- [TEXTE DU DOCUMENT]
Au regard du développement exponentiel des systèmes utilisant l’intelligence artificielle (IA), pour des usages de plus en plus nombreux et variés, la Commission européenne a proposé de créer un cadre réglementaire adapté à l’évolution de ces technologies.
Les travaux menés visaient notamment à :
- promouvoir l’innovation en matière d’IA dans l’Union européenne, tout en respectant les valeurs et droits fondamentaux de celle-ci.
- intégrer de nouvelles règles permettant aux victimes de dommages causés par des produits et des services intégrant des technologies de l’IA, d’accéder à une réparation.
Quelle est la situation actuelle et quelles sont les prochaines étapes pour la mise en œuvre de cette responsabilité ? Quelles en sont les modalités ? Quelle réparation pour les victimes ?
Un nouveau cadre pour l’IA dans l’Union européenne : un règlement et deux directives
Dans son livre blanc sur l’IA, publié le 19 février 2020, la Commission européenne s’est engagée à promouvoir le recours à l’IA et à tenir compte des risques associés à certaines de ses utilisations, en favorisant l’innovation et la confiance. Les réflexions et travaux initiés en 2018 ont abouti, le 21 avril 2021, à l’adoption par la Commission européenne d’une proposition de règlement établissant des règles harmonisées concernant l’intelligence artificielle.
Au terme du processus législatif européen, ce Règlement a été adopté le 13 juin 2024 et publié au JOUE le 12 juillet 2024. Plusieurs étapes sont prévues dans la mise en œuvre des dispositions du Règlement, voir à cet effet notre article dédié.
Le Règlement repose sur une approche de l’IA fondée sur les risques et introduit une distinction entre les utilisations de l’IA selon les risques qu’elles représentent pour « la santé, la sécurité ou les droits fondamentaux des personnes » : risque inacceptable, élevé et faible ou minimal.
Selon les risques qu’ils induisent, les systèmes d’IA seront soit totalement interdits, soit autorisés et soumis à des obligations. Des sanctions sont prévues en cas de non-respect des dispositions du Règlement sur l’IA. Concernant les pratiques interdites en matière d’IA (article 5), le non-respect de leur interdiction fait l’objet d’amendes administratives pouvant aller jusqu’à 35 millions d’euros ou, si l’auteur de l’infraction est une entreprise, jusqu’à 7 % de son chiffre d’affaires annuel mondial total réalisé au cours de l’exercice précédent, le montant le plus élevé étant retenu (article 99).

- [TRAVAIL DEMANDÉ]
1. D'après le texte sur le cadre européen de l'intelligence artificielle, à quelle date le Règlement a-t-il été adopté ?
2. Reproduisez fidèlement le passage du texte sur l'intelligence artificielle, en commençant par « Quelle est la » et en poursuivant jusqu'à « concernant l’intelligence artificielle. ».
Les lignes ci-après forment un ensemble indépendant du texte.

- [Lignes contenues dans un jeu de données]
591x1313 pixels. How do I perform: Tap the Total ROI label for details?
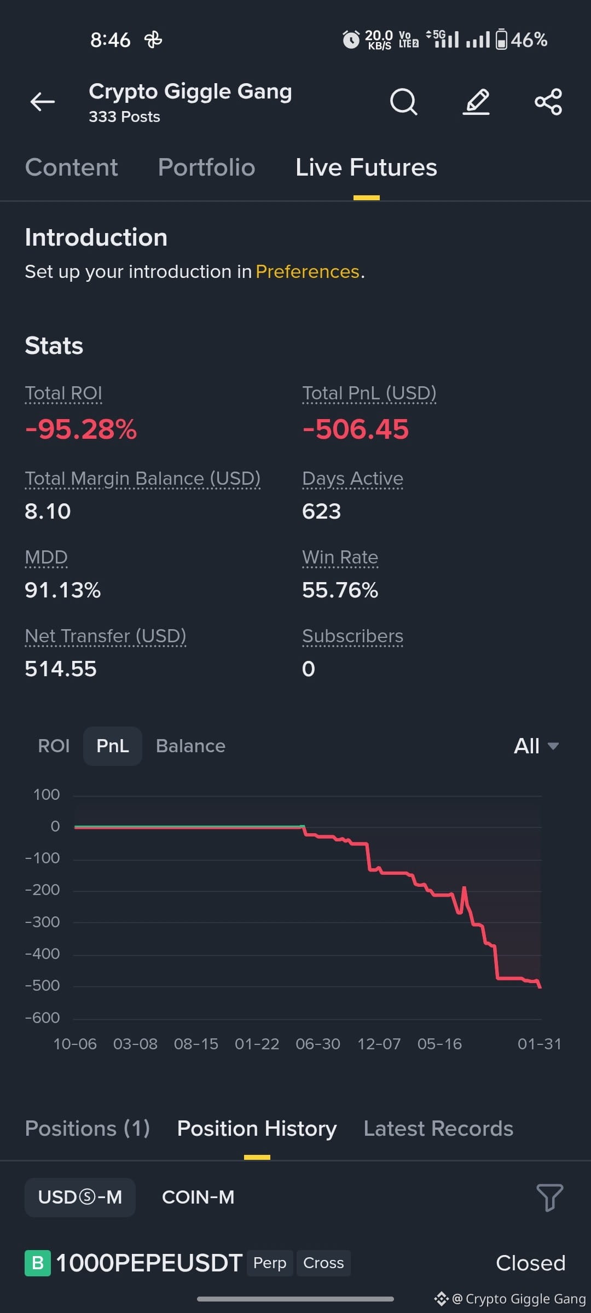pos(63,393)
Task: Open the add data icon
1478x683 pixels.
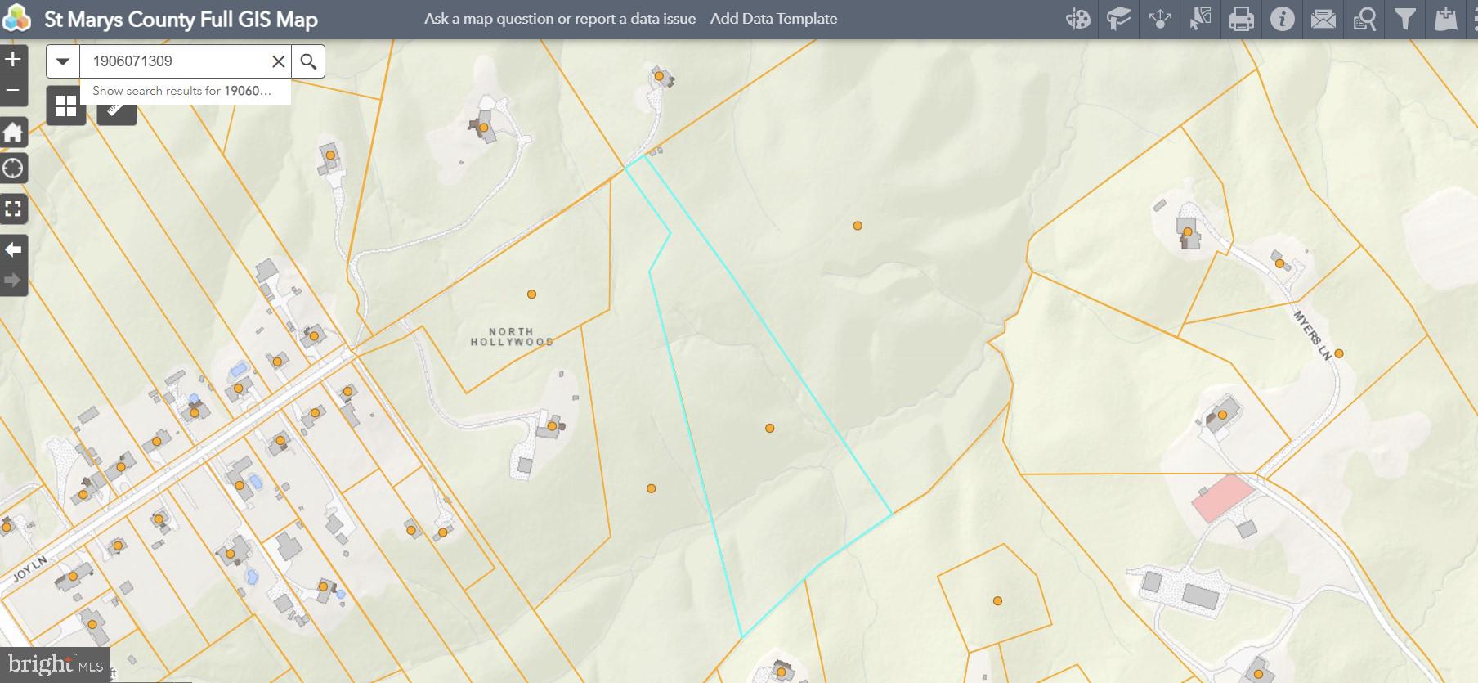Action: pyautogui.click(x=1445, y=19)
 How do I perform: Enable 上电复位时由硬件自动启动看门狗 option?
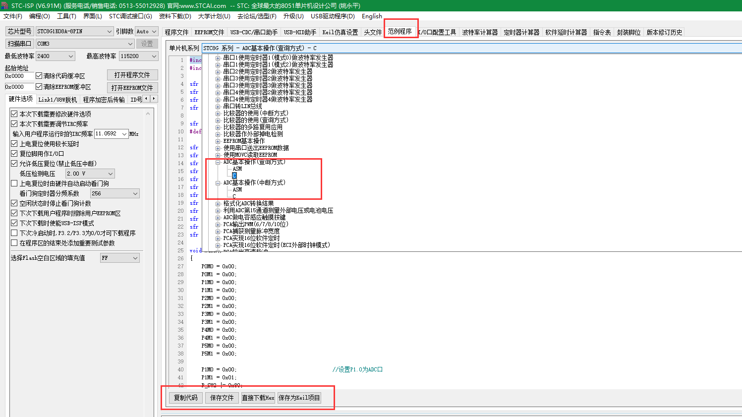[14, 183]
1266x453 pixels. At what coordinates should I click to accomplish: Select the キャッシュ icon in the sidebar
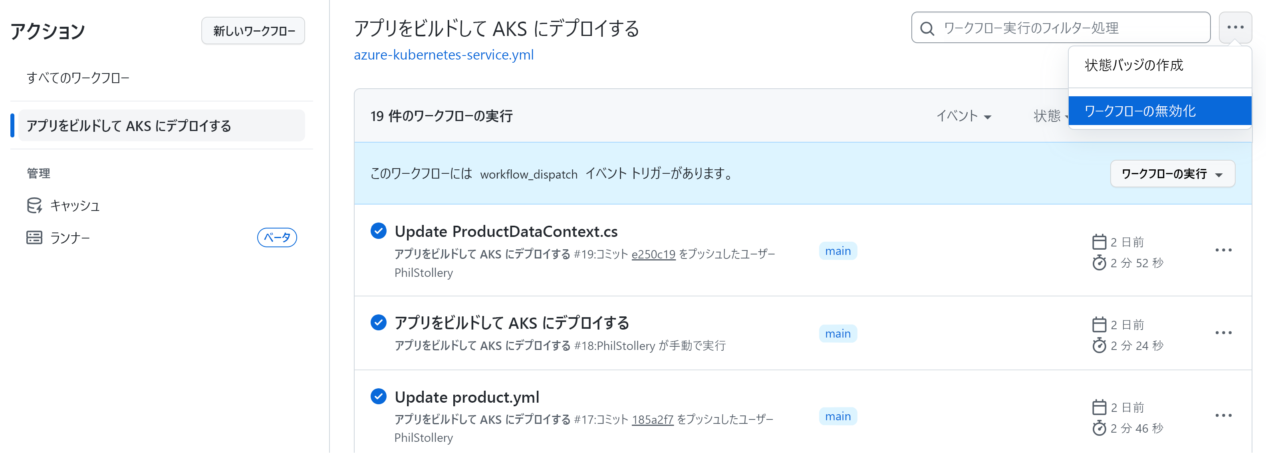(33, 205)
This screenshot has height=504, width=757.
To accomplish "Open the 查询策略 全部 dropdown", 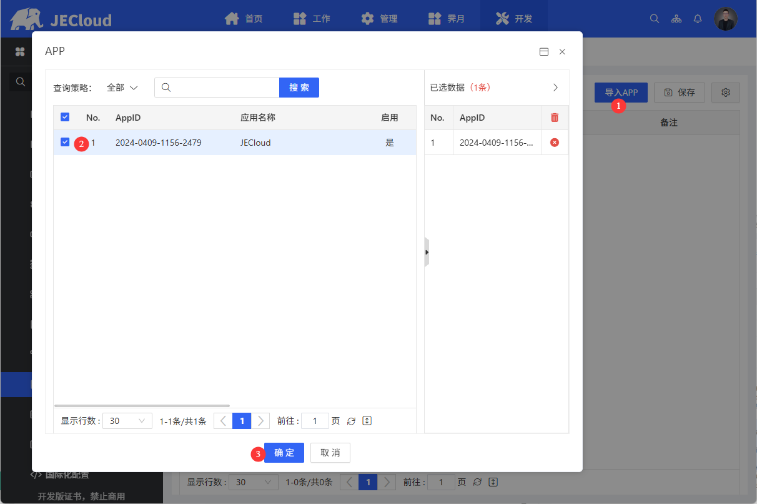I will pos(122,88).
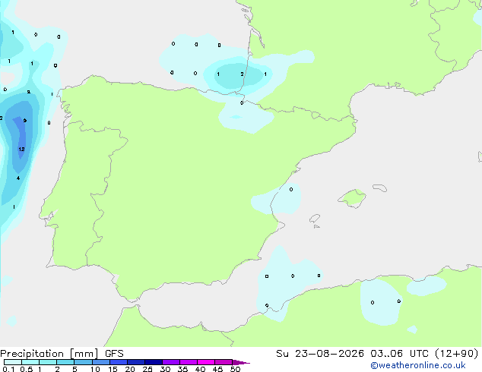Image resolution: width=482 pixels, height=372 pixels.
Task: Select the purple 30 mm legend swatch
Action: pos(171,362)
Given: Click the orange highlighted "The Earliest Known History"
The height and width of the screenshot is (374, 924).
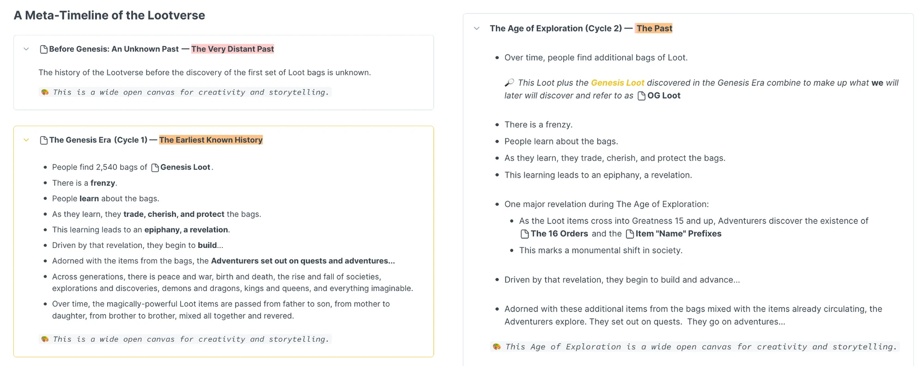Looking at the screenshot, I should 211,140.
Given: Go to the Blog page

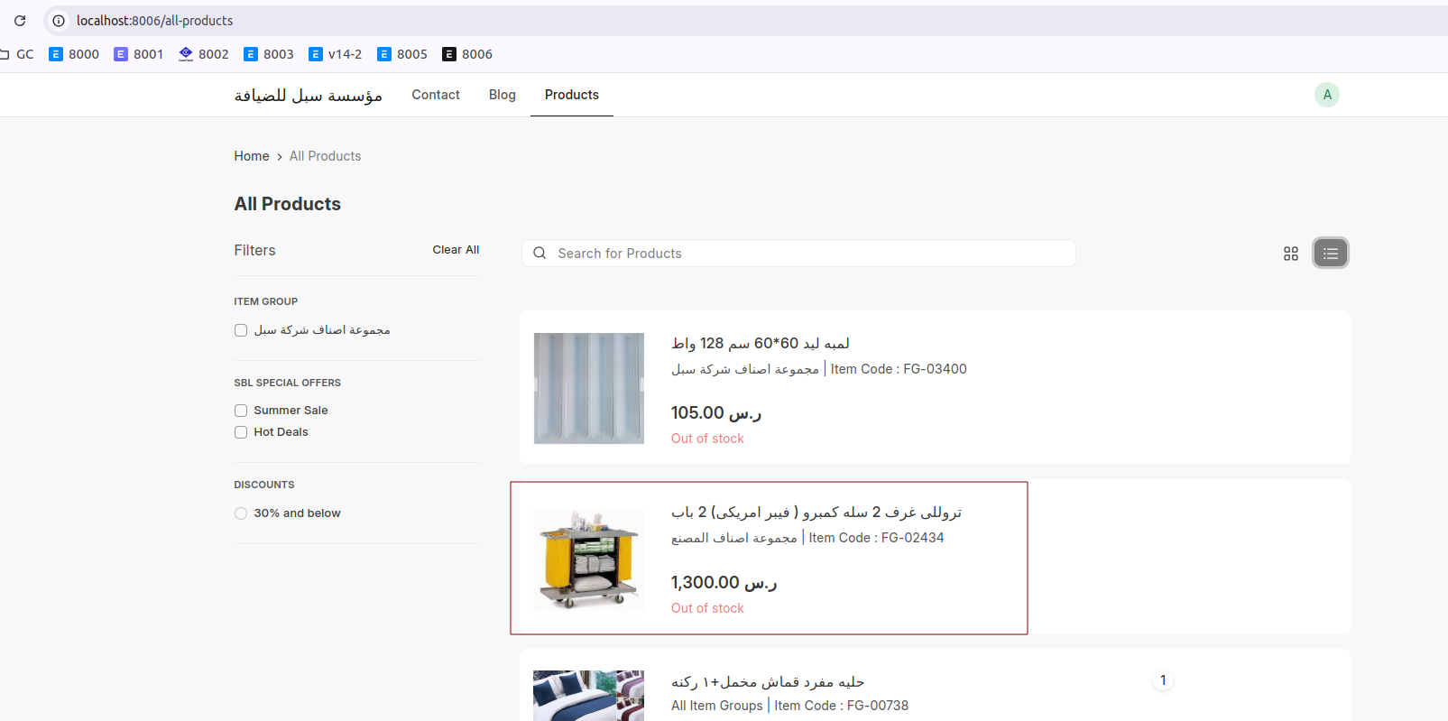Looking at the screenshot, I should coord(502,95).
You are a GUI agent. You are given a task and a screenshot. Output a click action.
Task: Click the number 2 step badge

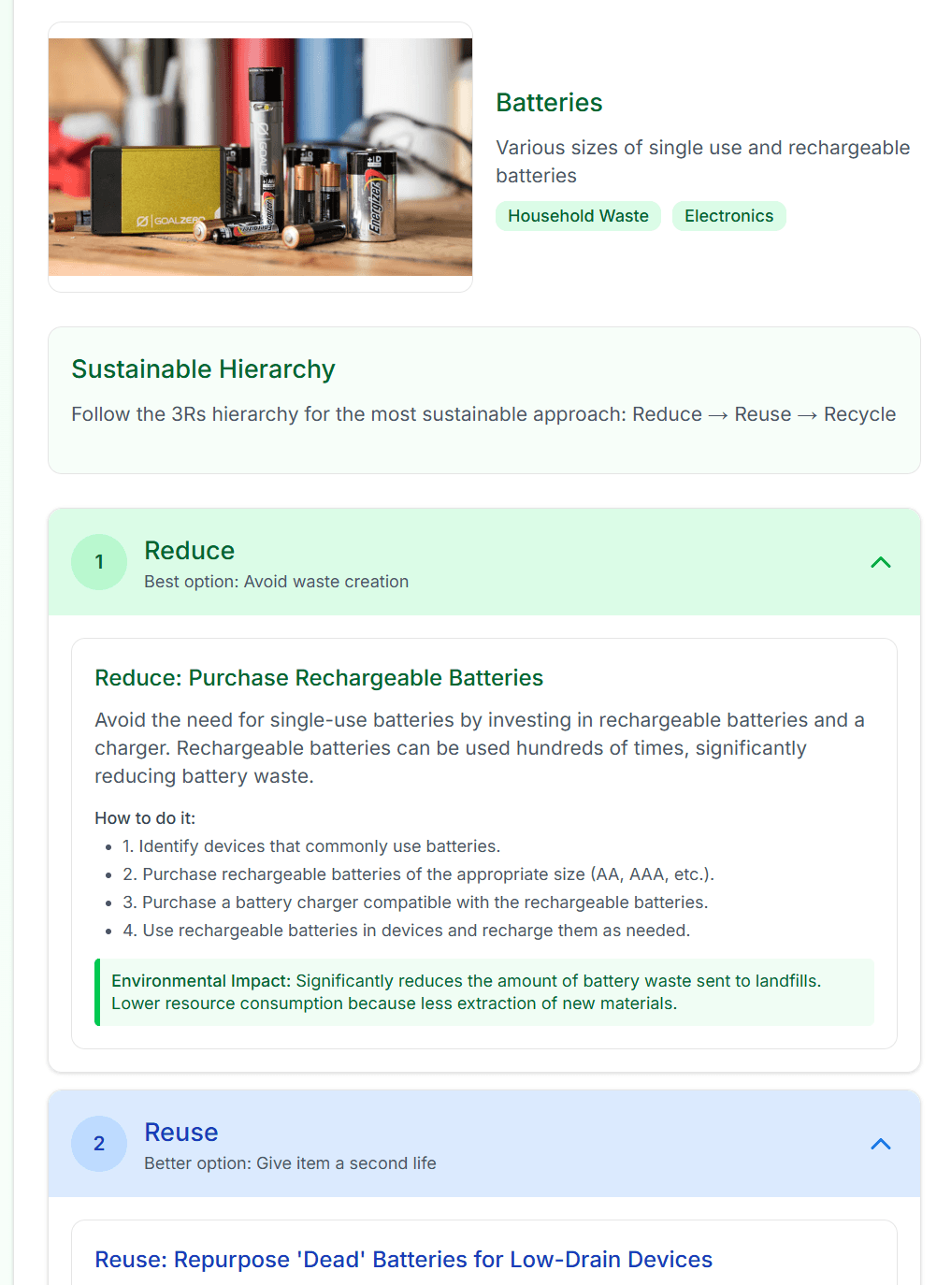coord(99,1144)
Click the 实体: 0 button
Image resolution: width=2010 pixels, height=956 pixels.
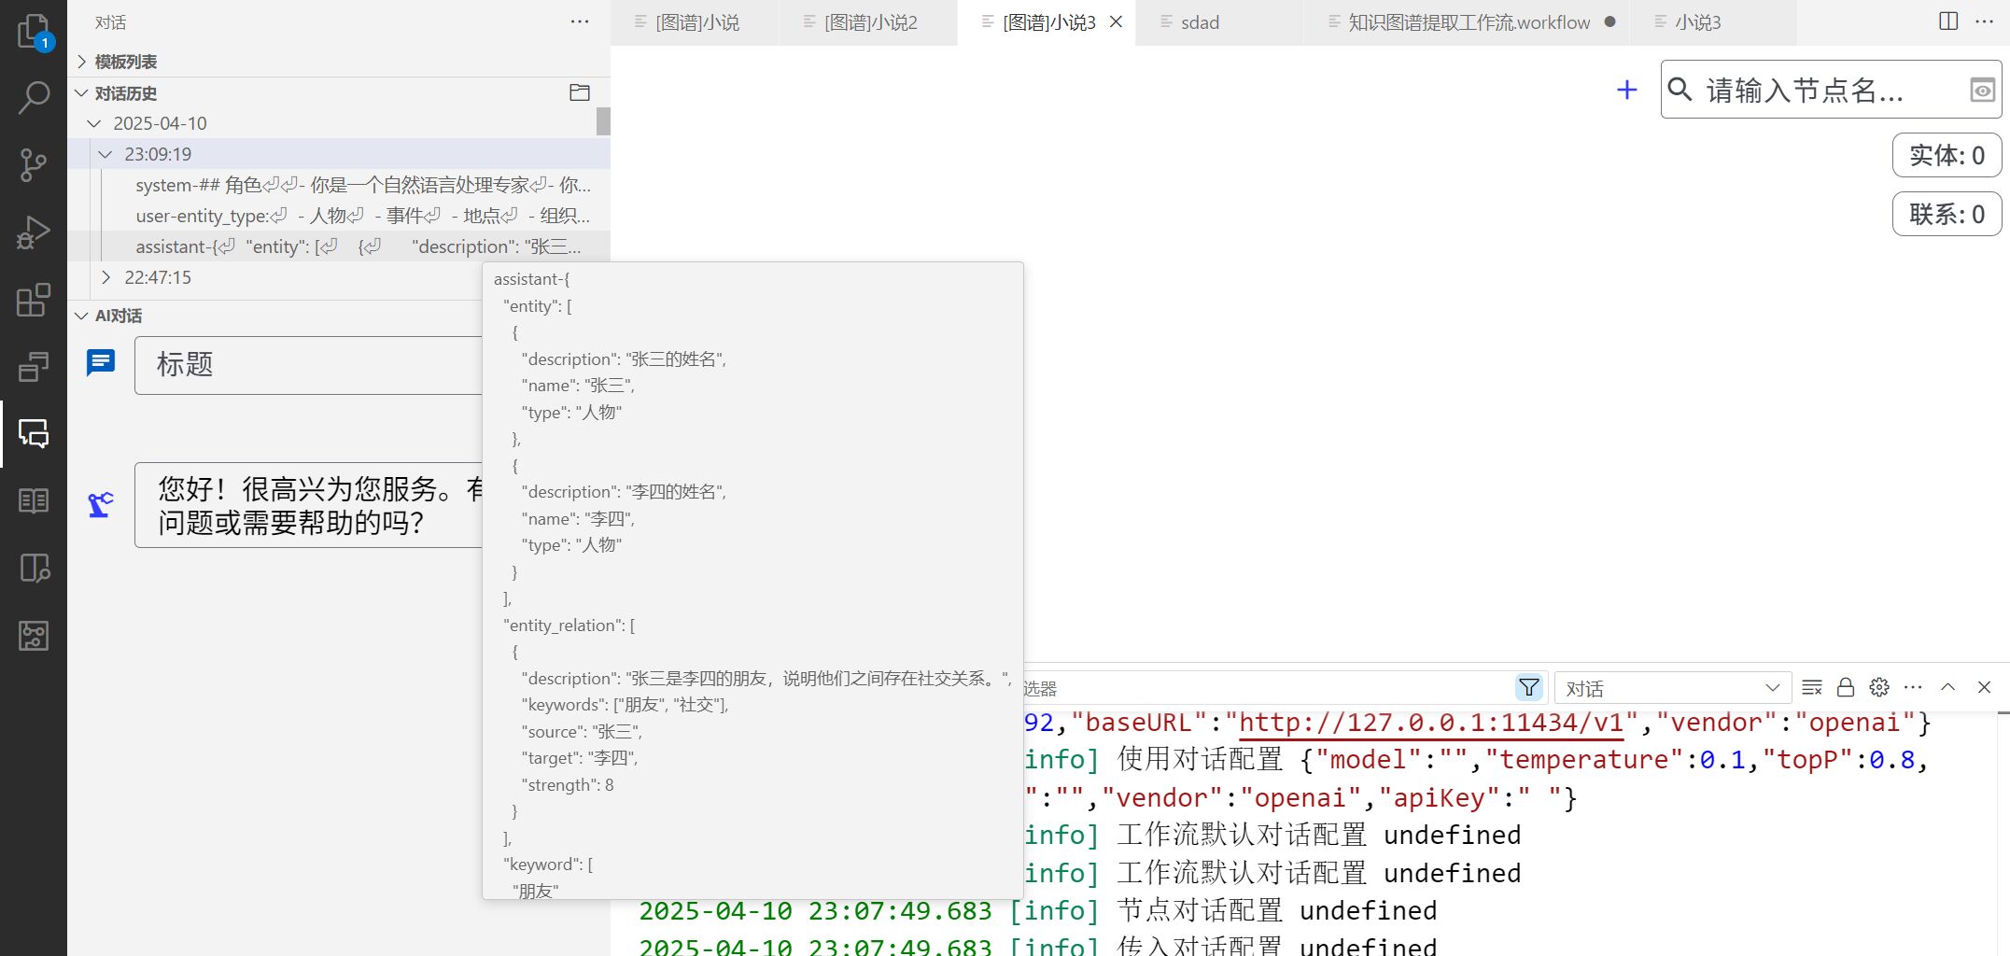[1947, 155]
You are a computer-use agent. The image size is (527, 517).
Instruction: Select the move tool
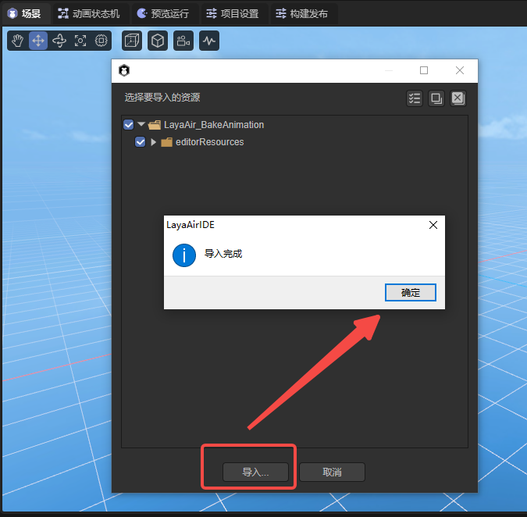(38, 41)
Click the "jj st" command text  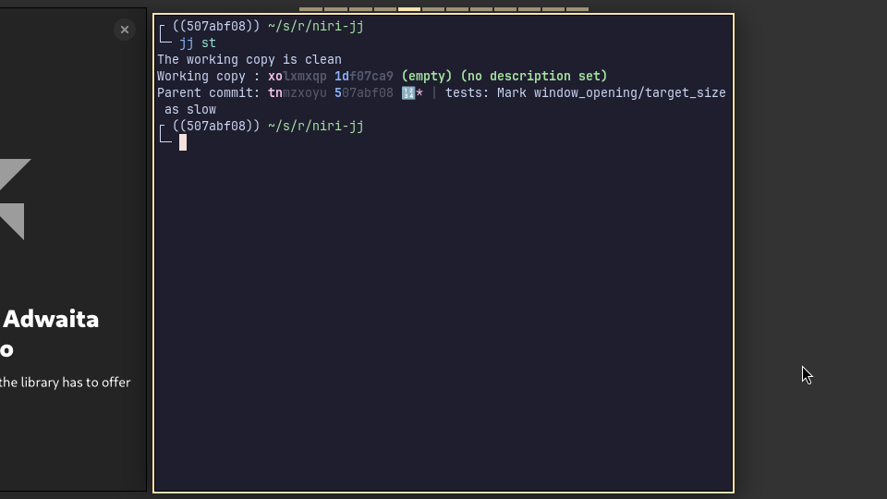[198, 43]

- [RÉPONSES COMPLÈTES]
1. Le 13 juin 2024.

2.
Quelle est la situation actuelle et quelles sont les prochaines étapes pour la mise en œuvre de cette responsabilité ? Quelles en sont les modalités ? Quelle réparation pour les victimes ?
Un nouveau cadre pour l’IA dans l’Union européenne : un règlement et deux directives
Dans son livre blanc sur l’IA, publié le 19 février 2020, la Commission européenne s’est engagée à promouvoir le recours à l’IA et à tenir compte des risques associés à certaines de ses utilisations, en favorisant l’innovation et la confiance. Les réflexions et travaux initiés en 2018 ont abouti, le 21 avril 2021, à l’adoption par la Commission européenne d’une proposition de règlement établissant des règles harmonisées concernant l’intelligence artificielle.